Ask a Expert: How to Use Pomegranates as a Healthy Choice
As the holidays approach, fresh pomegranates become readily available. Pomegranates are found in most Utah grocery stores from October through December, and two varieties are grown in Washington County. These native Mediterranean and Middle Eastern fruits used in anything from salads to desserts are an excellent source of phytochemicals, making them one of the best antioxidants available. The edible seeds of these yellow-orange to deep-red colored fruits have a citrus flavor and make a delicious juice.
Over the last few years, the health value of the pomegranate has been studied. Preliminary research shows that the pomegranate may be one of the best antioxidant fruits that can fight cancer, slow the aging process, increase heart health and slow the progression of Alzheimer’s disease. Several studies from UCLA and USDA indicate that pomegranates are a major stabilizer of cancer. The naturally occurring antioxidants in this fruit fight the free radicals that promote disease.
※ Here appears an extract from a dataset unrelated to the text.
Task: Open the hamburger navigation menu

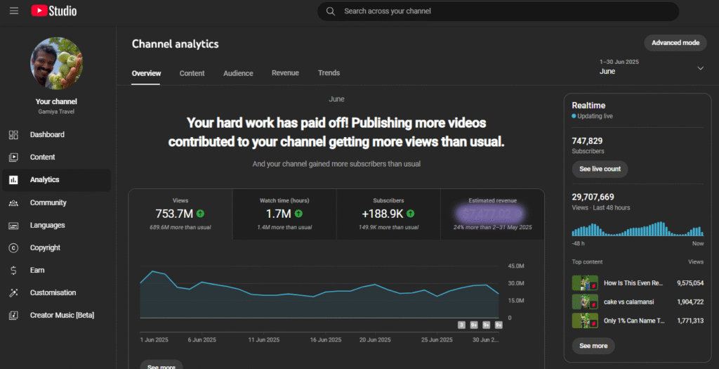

One average pomegranate contains about 100 calories and 25 grams of sugar and is a good source of potassium. Consider this information when preparing the healthy fruit.
• To open a pomegranate, cut off the blossom end and score through the skin marking the fruit in quarters. Submerge the pomegranate in ice-cold water and rub the seeds off the skin. The skin will float to the top, the seeds to the bottom, and then they can be drained. See the demonstration video at http://tinyurl.com/peelingpomegranates.
• To store pomegranates, keep them at room temperature for a week, then refrigerate in an air-tight bag for up to 3 months or freeze the seeds for 6 months to a year.
Pomegranates are enjoyable in salsa, salads, with main dishes, as jelly and syrup or just by the handful.
Dixie Pomegranate Fresh Salsa
1 pomegranate, seeded
2 oranges, peeled and cut into small pieces
1 bunch cilantro
1 jalapeño pepper, chopped
1 tomato, diced
1/2 teaspoon ground cumin
1-2 tablespoons lime juice
Score pomegranate and break apart in ice water. Drain the seeds. Add all ingredients and chill for 2 hours before serving.
3 1/2 cups pomegranate juice, fresh, bottled or frozen and thawed
1/4 cup lemon juice
1 package (2 ounces) powdered pectin
4 1/2 cups sugar
Combine pomegranate juice, lemon juice and pectin in a 4 or 5-quart pot. Bring to a boil over medium-high heat, stirring constantly. Stir in sugar until well blended; return to a boil and continue boiling, uncovered, stirring occasionally for 2 minutes. Remove jelly from heat immediately. Put in jars and process in hot water bath for 15 minutes. Cool for 24 hours, then remove the ring before storing.